Every year, thousands of people flock to Lleida Aprek del CaragolA lively festival dedicated to the art of eating snails.
Of the many dishes on the menu, the highlight is undoubtedly theCargos a la Launa‘ is the most traditional snail dish in the region.
Josep Maria, a member of the Caragol Cora Knights, Simplicity The inside story of this popular dish.

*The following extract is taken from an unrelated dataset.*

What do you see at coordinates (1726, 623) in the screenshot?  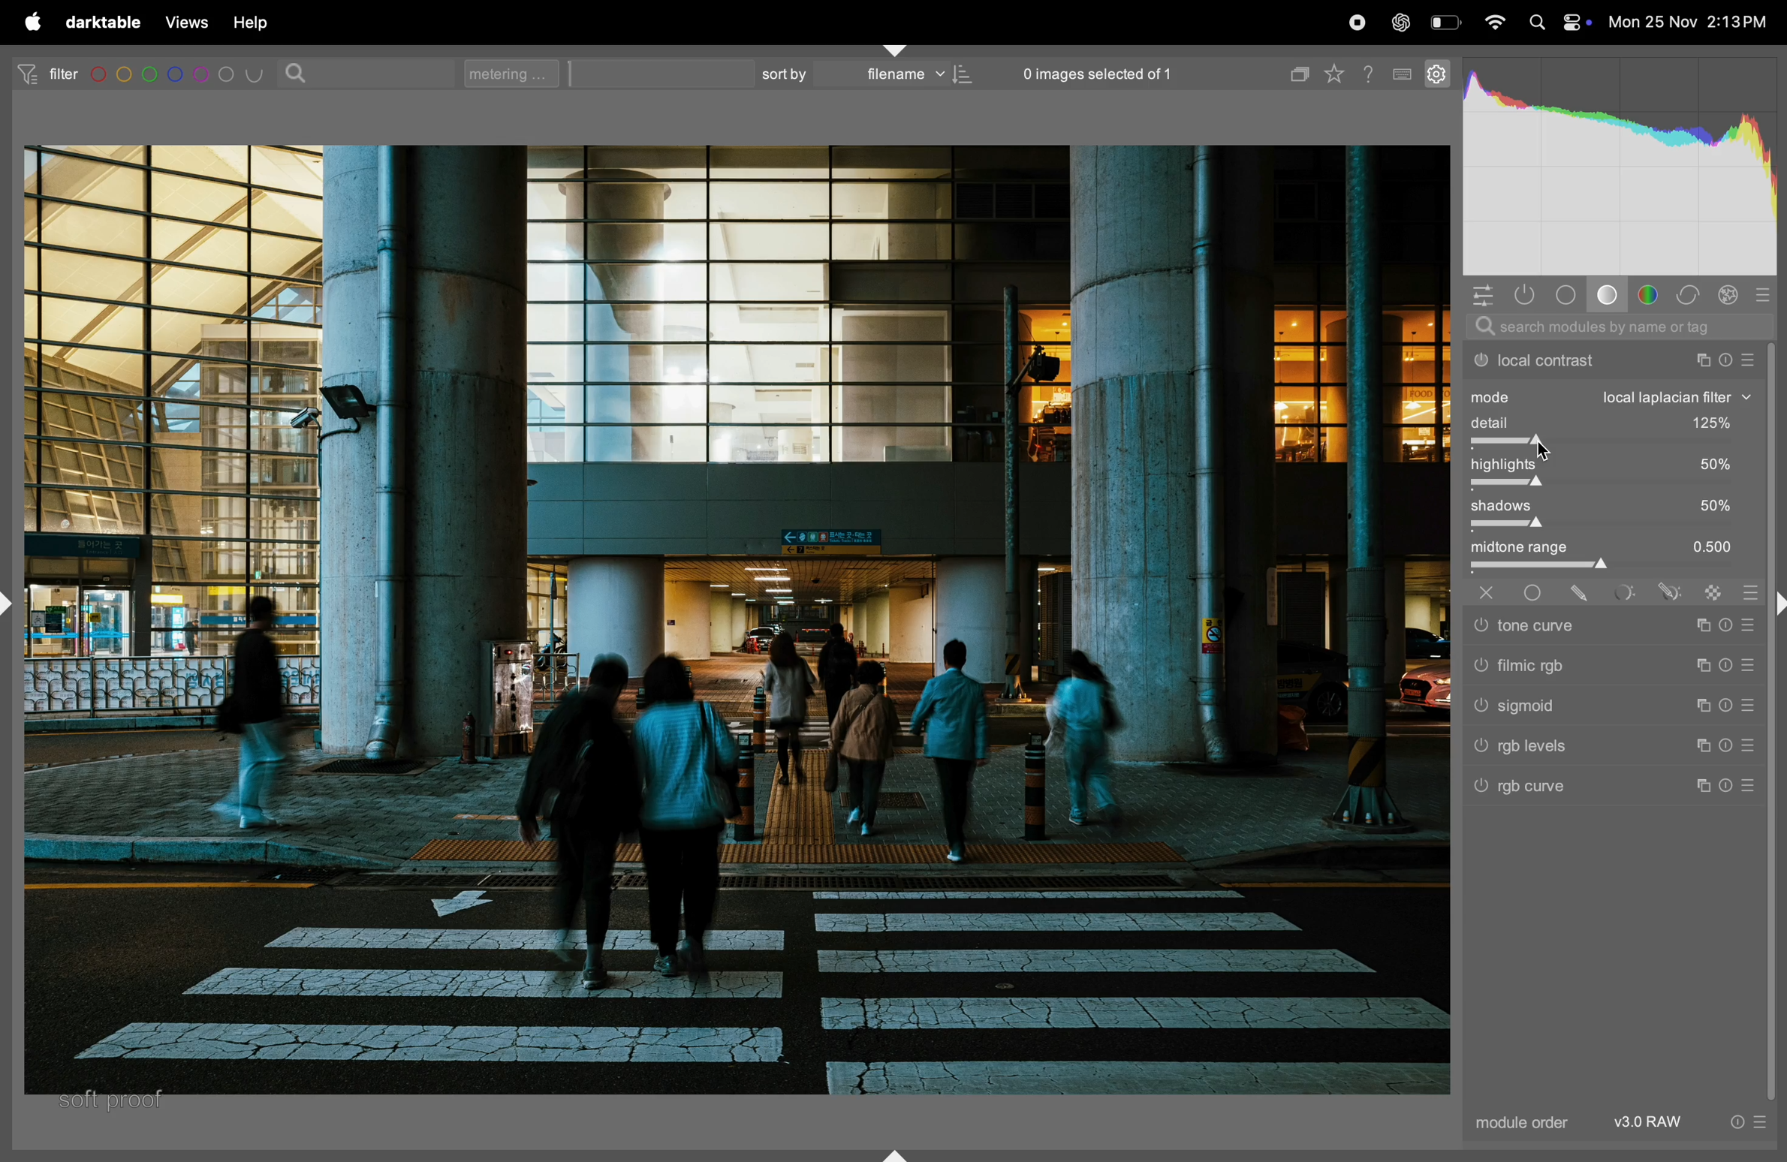 I see `reset` at bounding box center [1726, 623].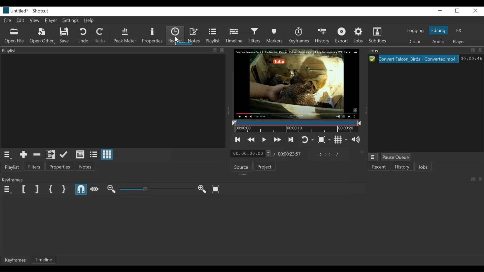  Describe the element at coordinates (14, 36) in the screenshot. I see `Open Other File` at that location.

“The recipe for Cargols a la Rauna is very simple,” he says. “First, Cleaning the snails It should be dry, not wet, so it retains its texture and flavor.”
Preparation involves placing the snails on a traditional metal baking tray called a “launa”, although a regular oven tray can also be used.
“Snails Look up“Put some salt on the bottom and then sprinkle some more salt on top,” advises Josep Maria.
The next step is to drizzle the snails with olive oil and season with black pepper.
The secret to “Cargols a la Rauna” lies in the way it is prepared.
“It’s already cooked. On Fire“You can have any type of fire: barbecue, campfire, any kind of open fire,” says Josep Maria.
The cooking time is relatively short. 10-12 minutes Once cooked, the snails are served hot straight from the tray.
You can eat it as is, but if you want to enjoy a little more flavor, Alioli – Traditional garlic and olive oil sauce.
This simple but tasty dish represents the essence of Lleida’s culinary tradition.
If you can’t make it to Aplec del Caragol, be sure to do it yourself and experience the festivities at home.